Не было ни малейшего дуновения ветерка. Редкие тучки еле двигались в накаленной бледной синеве небес. Зеленоватая вода казалась густой, как подсолнечное масло, лишь медленно проплывавшие по ее поверхности соринки указывали на слабое течение. Пряно пахло нагретыми водорослями, тиной, прибрежной сыростью.
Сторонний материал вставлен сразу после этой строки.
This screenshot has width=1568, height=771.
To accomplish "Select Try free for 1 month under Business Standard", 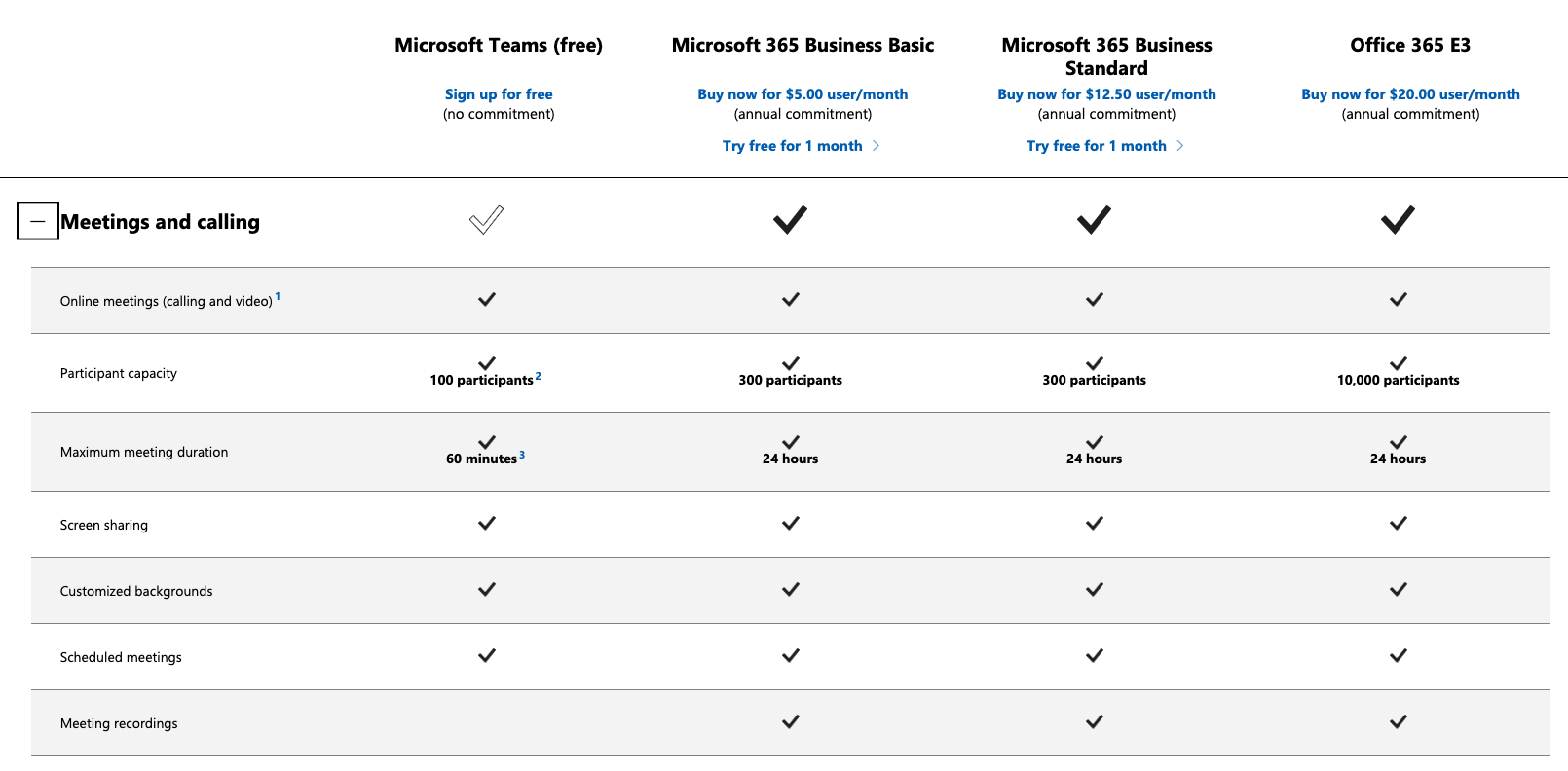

Вторую удочку Александр Михайлович разматывать не стал, чтобы не рассеивалось внимание. Клева не было. Уже третью папиросу выкурил, уже несколько раз отчаяние сменялось у него надеждой, а надежда снова покорялась отчаянием. Кончик удилища был так мертво недвижим, что зеленые и желтые стрекозы безбоязненно присаживались на него отдохнуть. Глухая тишина не нарушалась, а как бы подчеркивалась монотонным напевом удода, далеким и горестным голосом кукушки. Время шло, и сладостная дрема стала одолевать Александра Михайловича. Он уже хотел было махнуть рукой на ловлю, растянуться на носу лодки и уснуть, но тут кончик удилища резко качнулся, а затем, судорожно содрогаясь, зарылся в воду. Александр Михайлович вскочил так порывисто, что едва не зачерпнул в лодку воды. На конце лесы тугими толчками рвалась в глубину крупная рыба. Легкое удилище согнулось вдвое. Кое-как дотянувшись до лесы рукой, Александр Михайлович бросил удилище в лодку и уже пальцами и всей рукой остро почувствовал бурное сопротивление добычи. Крупный, около килограмма весом, окунь показал широченный полосатый бок, ушел под лодку. С усилием подтягивая лесу, донельзя взволнованный, счастливый рыбак все же вырвал его из воды. Окунь забился на влажном днище, гулко зашлепал хвостом. Осторожно придавив к спине воинственно поднятый спинной плавник, крепко стиснув возле головы еще хранящее холодок глубинных вод тело красивой, упругой рыбы, Александр Михайлович вынул из ее пасти крючок, бережно опустил окуня в плетенный из хвороста круглый садок и только тогда увидел, как мелко дрожат руки. Вытирая ладони о парусиновые штаны, дивясь своему волнению, он долго улыбался, не спешил забросить удочку, курил и все искоса поглядывал в садок, в сумеречной зеленой тьме которого кругами ходил окунь, изгибая литую толстую спину.